Convert web scraping iMacros macro to Ui.Vision code

Tech support just completed this customer macro creation project. The task was to convert an existing iMacros macro to Ui.Vision. In the customer’s own words:

Attached is the IMacro macro I have used for many years. It was inefficient but it worked. I am hoping that with UI.Vision, I can replicate the Imacros macro and then make it more efficient as well. But we can start with that.

*The purpose of this macro is to *

1) go to this website:

Home - Louisiana State Legislature

*2) Select “Bills” in the top menu *

3) Select any session (but let’s pick 2023 Regular session)

4) Go to the bottom and for Search by Instrument Range, pick HB and then click search

Note: With IMacros, I would set the webpage on the HB, SB or other classification before starting the macro. So it was already set up to begin scraping the page. But UI Vision doesn’t seem to let me do that so I have to start at the main legislative page and find my way to the list of bills

5) I have set the page length to display 100 bills at a time.
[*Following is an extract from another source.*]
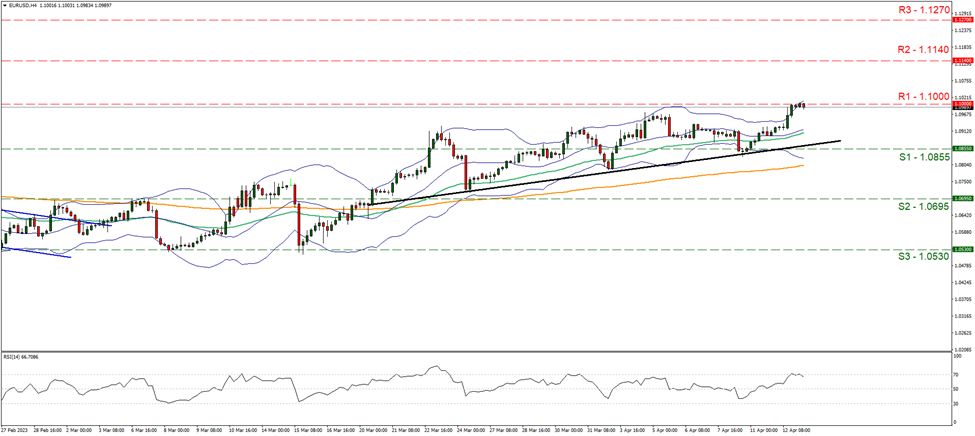Screen dimensions: 975x436
Task: Click the green 1.06950 price tag on axis
Action: click(962, 198)
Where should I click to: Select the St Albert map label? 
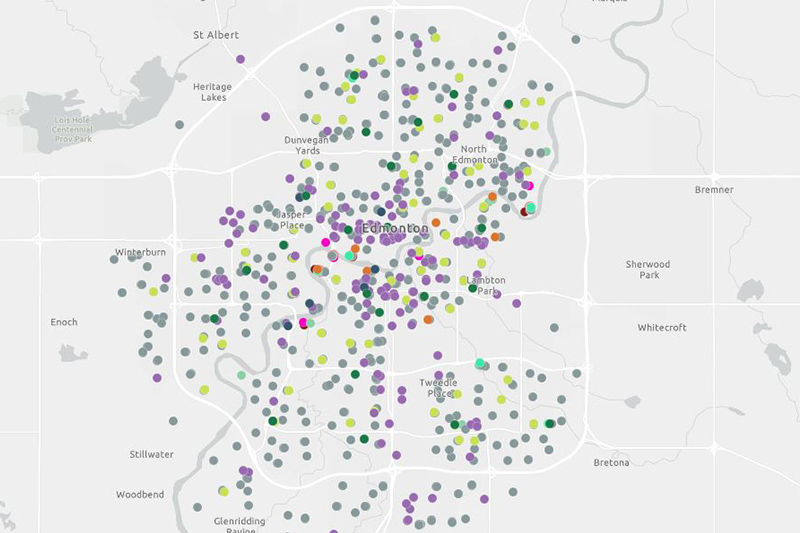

6) Scrape each bill and append each bill info record to a csvfile. There should be one record per bill in the file.

7) Once the bottom of the page is reached, press the arrow at the bottom to go to the next page. This process should continue until there are no more pages. Depending on how many pages I expected, I would set the loop to that number of pages before starting the run loop in Imacros.
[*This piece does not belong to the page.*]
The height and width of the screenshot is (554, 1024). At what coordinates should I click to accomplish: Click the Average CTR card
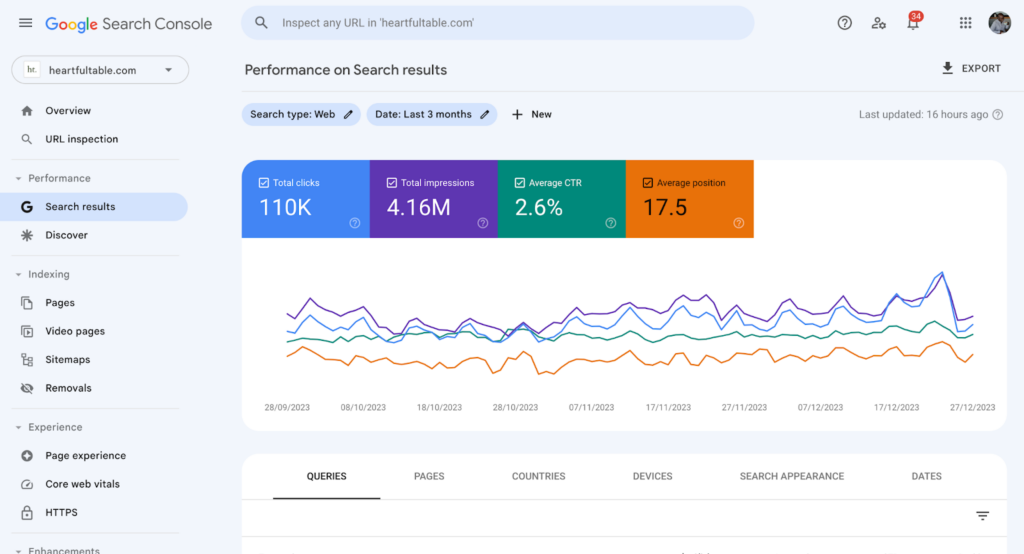coord(561,199)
8) Once I finish all the pages for the HB bills, I would then return and Search for all SB bills and so forth. All are added to the same csv file. Once I have finished and processed the csvfile in another application, I would delete that csvfile before starting the process all over again.

In the Imacros macro, I have 100 sets of instructions to accommodate 100 bills on a page. I am sure with UI Vision, this could be accomplished with a do while loop.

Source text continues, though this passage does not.